--- ASSIGNED TASK ---
Nothing but the records, transcribed exactly, should appear in the answer; leave the pictures out.

--- TASK DATA ---
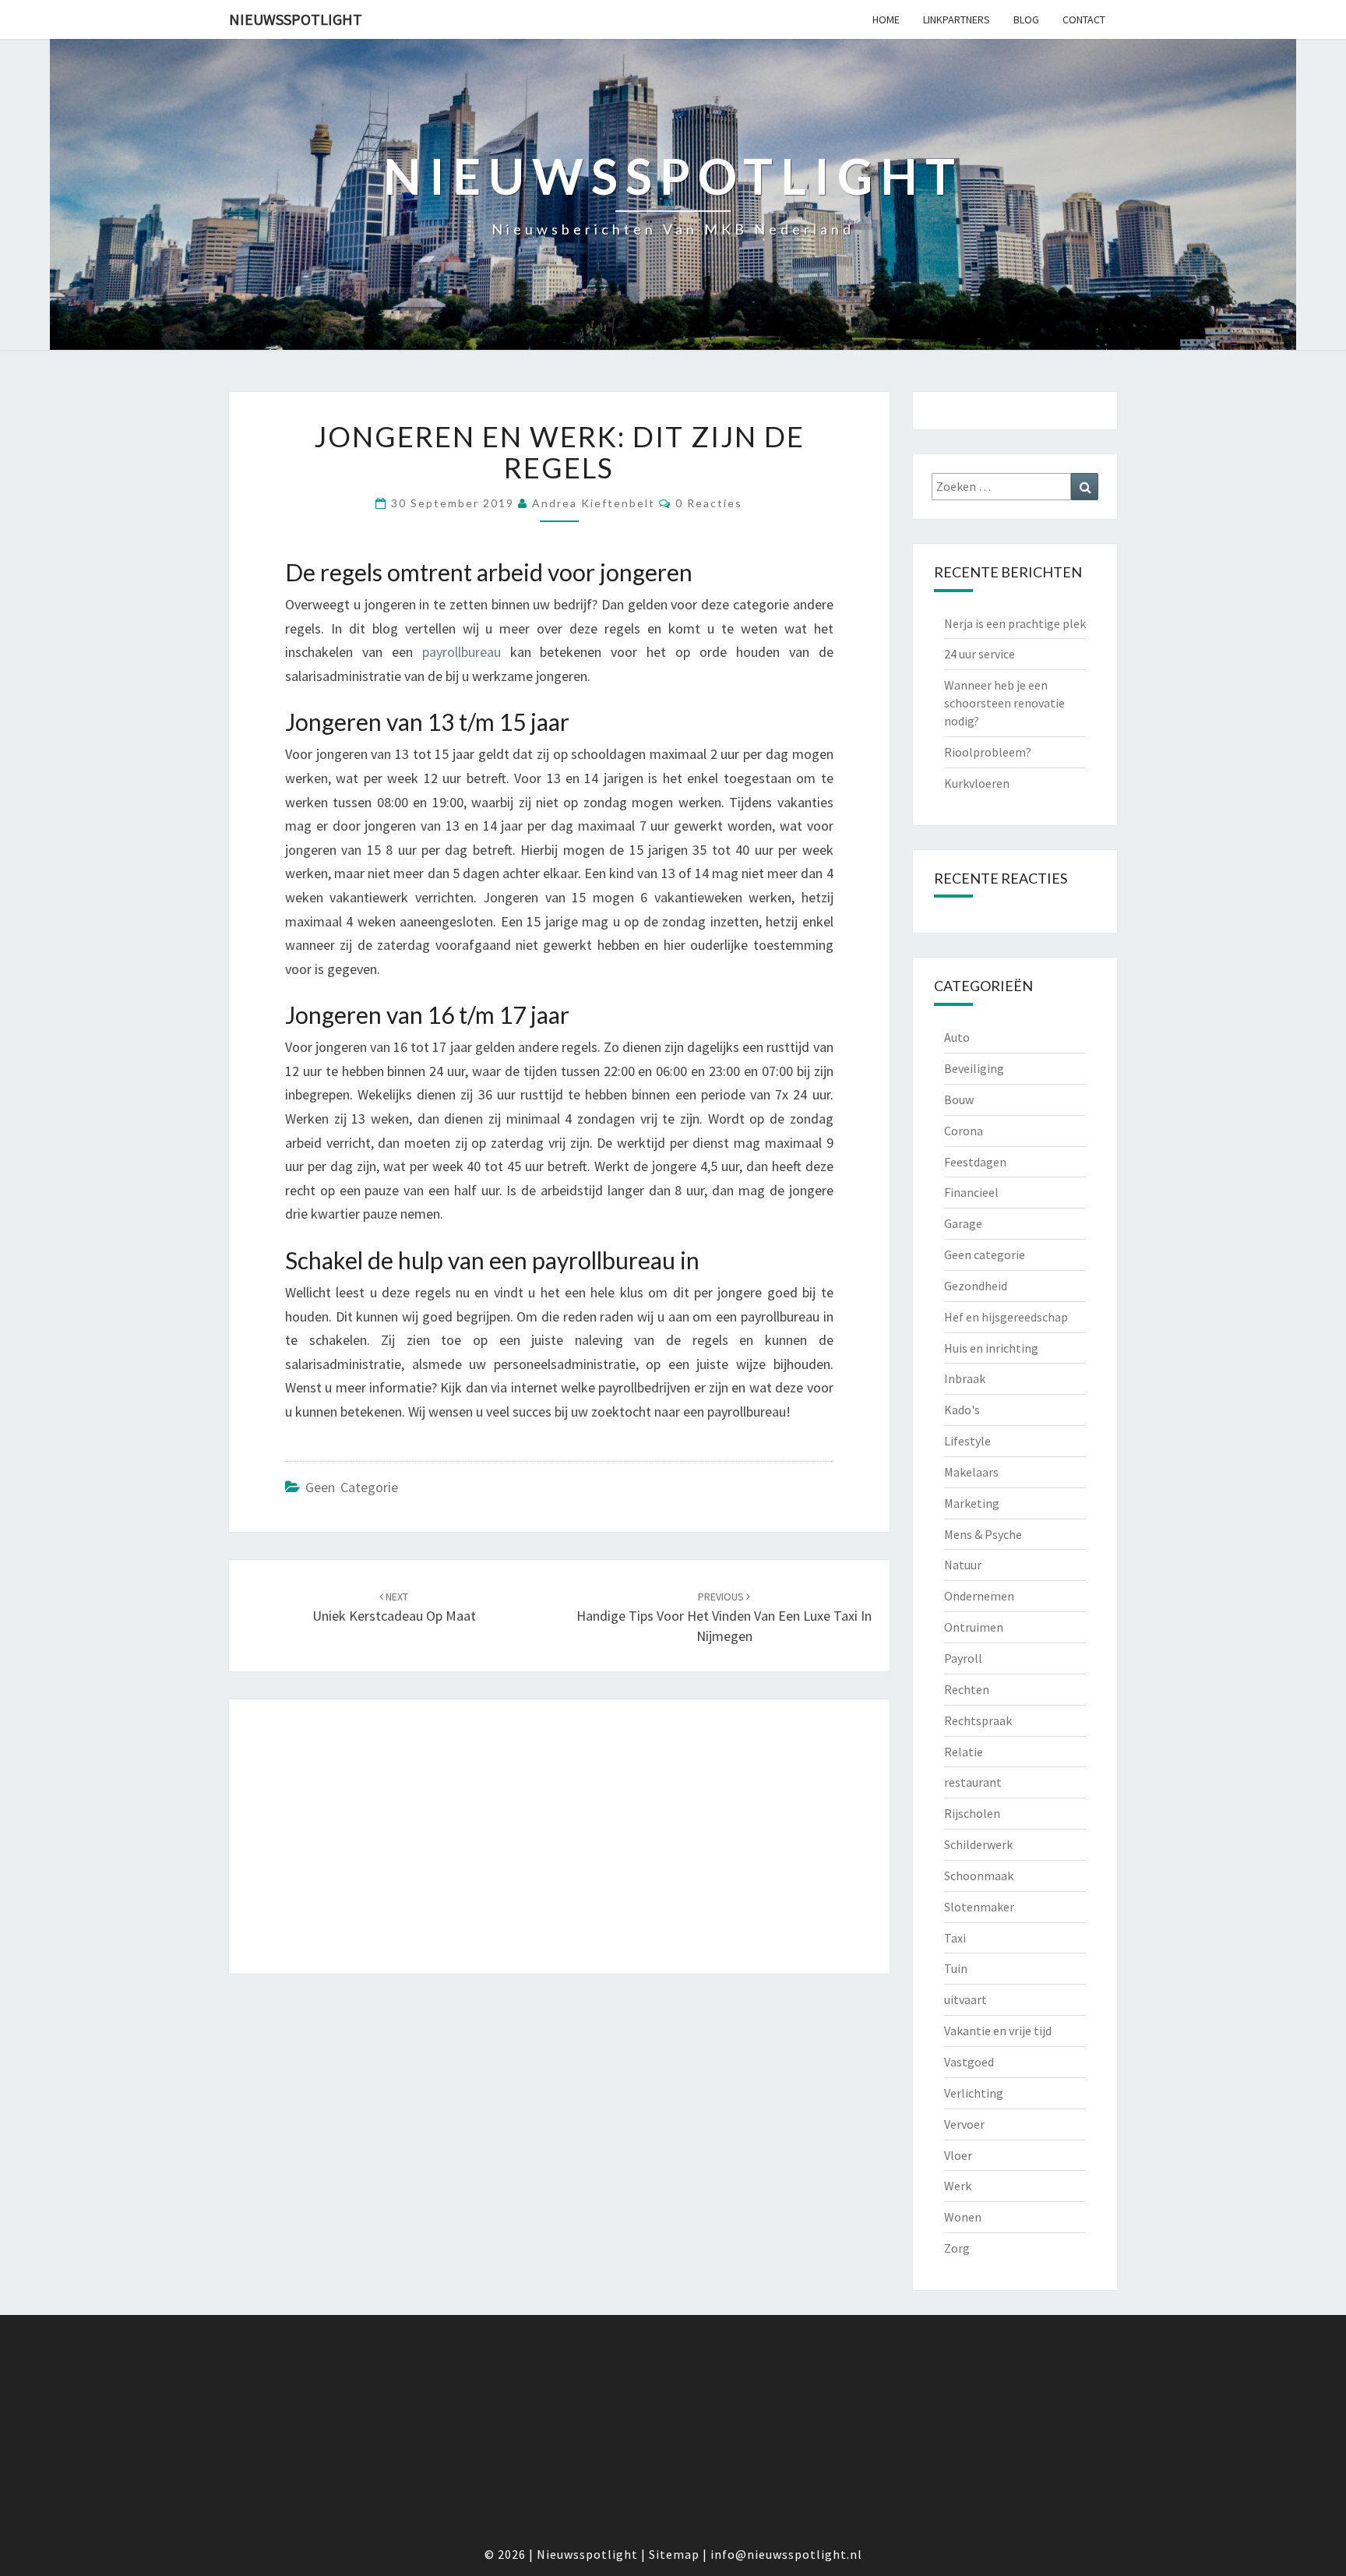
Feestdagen (975, 1162)
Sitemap (674, 2554)
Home (886, 19)
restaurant (973, 1782)
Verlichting (973, 2093)
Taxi (955, 1938)
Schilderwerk (978, 1844)
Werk (957, 2185)
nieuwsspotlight (295, 19)
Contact (1083, 19)
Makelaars (971, 1472)
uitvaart (965, 1999)
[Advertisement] (559, 1836)
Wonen (962, 2217)
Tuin (955, 1968)
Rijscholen (972, 1813)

--- ANSWER SECTION ---
Feestdagen (975, 1162)
Sitemap (674, 2554)
Home (886, 19)
restaurant (973, 1782)
Verlichting (973, 2093)
Taxi (955, 1938)
Schilderwerk (978, 1844)
Werk (957, 2185)
nieuwsspotlight (295, 19)
Contact (1083, 19)
Makelaars (971, 1472)
uitvaart (965, 1999)
[Advertisement] (559, 1836)
Wonen (962, 2217)
Tuin (955, 1968)
Rijscholen (972, 1813)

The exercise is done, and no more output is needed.